**What to produce:**
Your job is to transcribe the material exactly. Keep every line.

━━━

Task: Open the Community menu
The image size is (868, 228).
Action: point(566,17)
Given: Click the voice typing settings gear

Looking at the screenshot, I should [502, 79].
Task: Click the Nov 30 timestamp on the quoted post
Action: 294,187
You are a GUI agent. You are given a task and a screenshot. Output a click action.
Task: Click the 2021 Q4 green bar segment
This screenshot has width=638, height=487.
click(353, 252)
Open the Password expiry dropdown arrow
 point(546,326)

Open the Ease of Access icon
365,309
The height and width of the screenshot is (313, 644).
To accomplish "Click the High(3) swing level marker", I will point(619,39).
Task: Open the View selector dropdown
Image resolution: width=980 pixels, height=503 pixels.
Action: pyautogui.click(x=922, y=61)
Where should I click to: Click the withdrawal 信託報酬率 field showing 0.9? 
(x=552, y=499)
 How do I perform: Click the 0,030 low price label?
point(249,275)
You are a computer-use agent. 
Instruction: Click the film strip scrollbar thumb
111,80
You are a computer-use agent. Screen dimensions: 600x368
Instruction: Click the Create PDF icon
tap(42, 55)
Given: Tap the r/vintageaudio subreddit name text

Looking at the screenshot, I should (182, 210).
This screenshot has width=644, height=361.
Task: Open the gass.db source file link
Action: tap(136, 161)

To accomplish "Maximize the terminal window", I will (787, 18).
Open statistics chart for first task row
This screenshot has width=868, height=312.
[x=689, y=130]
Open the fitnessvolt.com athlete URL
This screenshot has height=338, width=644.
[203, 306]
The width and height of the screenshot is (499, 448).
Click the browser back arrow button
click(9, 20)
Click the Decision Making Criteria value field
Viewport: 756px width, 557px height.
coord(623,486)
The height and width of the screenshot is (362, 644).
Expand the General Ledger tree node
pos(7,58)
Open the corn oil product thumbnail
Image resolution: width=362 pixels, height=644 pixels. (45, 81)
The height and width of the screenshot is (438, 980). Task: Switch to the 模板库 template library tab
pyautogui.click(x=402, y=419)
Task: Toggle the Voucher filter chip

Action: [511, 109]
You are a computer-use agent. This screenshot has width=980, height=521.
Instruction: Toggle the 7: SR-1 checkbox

━━━

**Response for this exercise:**
Task: Open the Community menu
The image size is (868, 228).
Action: point(566,17)
Given: Click the voice typing settings gear

Looking at the screenshot, I should [502, 79].
Task: Click the Nov 30 timestamp on the quoted post
Action: 294,187
You are a GUI agent. You are given a task and a screenshot. Output a click action.
Task: Click the 2021 Q4 green bar segment
This screenshot has width=638, height=487.
click(353, 252)
Open the Password expiry dropdown arrow
 point(546,326)

Open the Ease of Access icon
365,309
The height and width of the screenshot is (313, 644).
To accomplish "Click the High(3) swing level marker", I will point(619,39).
Task: Open the View selector dropdown
Image resolution: width=980 pixels, height=503 pixels.
Action: pyautogui.click(x=922, y=61)
Where should I click to: Click the withdrawal 信託報酬率 field showing 0.9? 
(x=552, y=499)
 How do I perform: Click the 0,030 low price label?
point(249,275)
You are a computer-use agent. 
Instruction: Click the film strip scrollbar thumb
111,80
You are a computer-use agent. Screen dimensions: 600x368
Instruction: Click the Create PDF icon
tap(42, 55)
Given: Tap the r/vintageaudio subreddit name text

Looking at the screenshot, I should (182, 210).
This screenshot has width=644, height=361.
Task: Open the gass.db source file link
Action: tap(136, 161)

To accomplish "Maximize the terminal window", I will (787, 18).
Open statistics chart for first task row
This screenshot has width=868, height=312.
[x=689, y=130]
Open the fitnessvolt.com athlete URL
This screenshot has height=338, width=644.
[203, 306]
The width and height of the screenshot is (499, 448).
Click the browser back arrow button
click(9, 20)
Click the Decision Making Criteria value field
Viewport: 756px width, 557px height.
coord(623,486)
The height and width of the screenshot is (362, 644).
Expand the General Ledger tree node
pos(7,58)
Open the corn oil product thumbnail
Image resolution: width=362 pixels, height=644 pixels. (45, 81)
The height and width of the screenshot is (438, 980). Task: Switch to the 模板库 template library tab
pyautogui.click(x=402, y=419)
Task: Toggle the Voucher filter chip

Action: [511, 109]
You are a computer-use agent. This screenshot has width=980, height=521.
Instruction: Toggle the 7: SR-1 checkbox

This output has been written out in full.